1-Dosya içerisindeki bilgi ve belgelere, mahkeme kararının gerekçesinde,dayanılan delillerin tartışılıp, değerlendirilmesinde usul ve yasaya aykırı bir yön bulunmamasına göre davalı ... vekilinin aşağıdaki bentler dışında kalan sair temyiz itirazlarının reddine karar vermek gerekmiştir.
2-Dava, trafik kazasından kaynaklanan maddi ve manevi tazminat istemine ilişkindir.

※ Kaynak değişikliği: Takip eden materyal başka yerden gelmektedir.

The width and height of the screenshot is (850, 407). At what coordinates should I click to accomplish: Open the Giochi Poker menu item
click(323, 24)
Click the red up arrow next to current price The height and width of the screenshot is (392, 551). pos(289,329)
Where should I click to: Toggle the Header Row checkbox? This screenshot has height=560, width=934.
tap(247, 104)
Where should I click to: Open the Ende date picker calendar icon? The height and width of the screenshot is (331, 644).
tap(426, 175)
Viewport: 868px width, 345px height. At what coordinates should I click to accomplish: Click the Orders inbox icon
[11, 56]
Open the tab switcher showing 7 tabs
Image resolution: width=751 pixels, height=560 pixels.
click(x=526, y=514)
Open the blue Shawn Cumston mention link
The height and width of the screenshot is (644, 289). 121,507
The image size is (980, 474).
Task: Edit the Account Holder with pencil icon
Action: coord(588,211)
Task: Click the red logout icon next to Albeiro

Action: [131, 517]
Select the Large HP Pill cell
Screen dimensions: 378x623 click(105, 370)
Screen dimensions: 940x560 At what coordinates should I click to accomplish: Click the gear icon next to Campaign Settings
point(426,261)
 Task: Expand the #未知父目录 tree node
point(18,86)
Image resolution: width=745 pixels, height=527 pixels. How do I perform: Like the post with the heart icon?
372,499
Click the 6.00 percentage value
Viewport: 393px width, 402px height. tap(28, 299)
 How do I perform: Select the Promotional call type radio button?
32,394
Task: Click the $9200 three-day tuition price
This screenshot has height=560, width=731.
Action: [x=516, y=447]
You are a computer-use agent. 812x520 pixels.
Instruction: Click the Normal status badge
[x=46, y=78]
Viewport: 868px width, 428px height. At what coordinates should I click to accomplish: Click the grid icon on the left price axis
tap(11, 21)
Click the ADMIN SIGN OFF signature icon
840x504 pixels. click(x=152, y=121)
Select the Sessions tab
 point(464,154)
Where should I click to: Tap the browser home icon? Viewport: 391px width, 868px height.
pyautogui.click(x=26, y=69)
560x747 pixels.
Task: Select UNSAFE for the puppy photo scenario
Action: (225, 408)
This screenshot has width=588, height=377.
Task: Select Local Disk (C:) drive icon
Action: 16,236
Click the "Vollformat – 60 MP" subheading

6098 sayılı TBK"nun 56. (818 sayılı BK"nun 47.) maddesi hükmüne göre, hakimin özel halleri göz önünde tutarak manevi zarar adı ile hak sahibine verilmesine karar vereceği bir para tutarı adalete uygun olmalıdır. Manevi tazminat, zarara uğrayanda, manevi huzuru gerçekleştirecek ve tazminata benzer bir fonksiyonu da olan özgün bir nitelik taşır. Manevi tazminat bir ceza olmadığı gibi, mamelek hukukuna ilişkin zararın karşılanmasını da amaç edinmemiştir. Zarar görenin zenginleşmemesi, zarar sorumlusunun da fakirleşmemesi gerekmektedir. Takdir edilecek miktar, mevcut halde elde edilmek istenen tatmin duygusunun etkisine ulaşmak için gerekli olan kadar olmalıdır. 22.6.1976 günlü ve 7/7 sayılı İçtihadı Birleştirme Kararı’nın gerekçesinde takdir edilecek manevi tazminatın tutarını etkileyecek özel hal ve şartlar açıkça gösterilmiştir. Bunlar her olaya göre değişebileceğinden, hakim bu konuda takdir hakkını kullanır iken ona etkili olan nedenleri de karar yerinde objektif ölçülere göre isabetli bir biçimde göstermelidir.
O halde mahkemece, meydana gelen trafik kazası sonucu davacının yaralanması nedeniyle duyulan acı ve elemin kısmen de olsa giderilmesi amacıyla; tarafların sosyal ve ekonomik durumları ile kazanın meydana geldiği tarih de göz önünde bulundurularak davacı için hak ve nesafet kuralları çerçevesinde daha düşük manevi tazminata hükmedilmesi gerekirken, somut olay ile bağdaşmayan, bir miktar yüksek manevi tazminata hükmedilmesi uygun görülmemiş ve kararın bozulması gerekmiştir.
3-Dosyada mevcut ibranameye göre davalı ... şirketi tarafından davacıya 50.000,00 TL asıl alacak ödemesi, 1.800,00 TL masraf ödemesi olduğu anlaşılmaktadır. Mahkemece, davacı tarafından tahsil edilen yargılama gideri dikkate alınıp değerlendilmeden davalı ... alehine hesaplanan yargılama giderine hükmedilmesi doğru değildir.
SONUÇ: Yukarıda (1) nolu bentte açıklanan nedenlerle davalı ... vekilinin sair temyiz itirazlarının reddine, (2) ve (3) nolu bentlerde açıklanan nedenlerle davalı ... vekilinin temyiz itirazlarının kabulü ile hükmün BOZULMASINA, peşin alınan harcın istek halinde temyiz eden davalı ..."a geri verilmesine 30/04/2019 gününde oybirliğiyle karar verildi.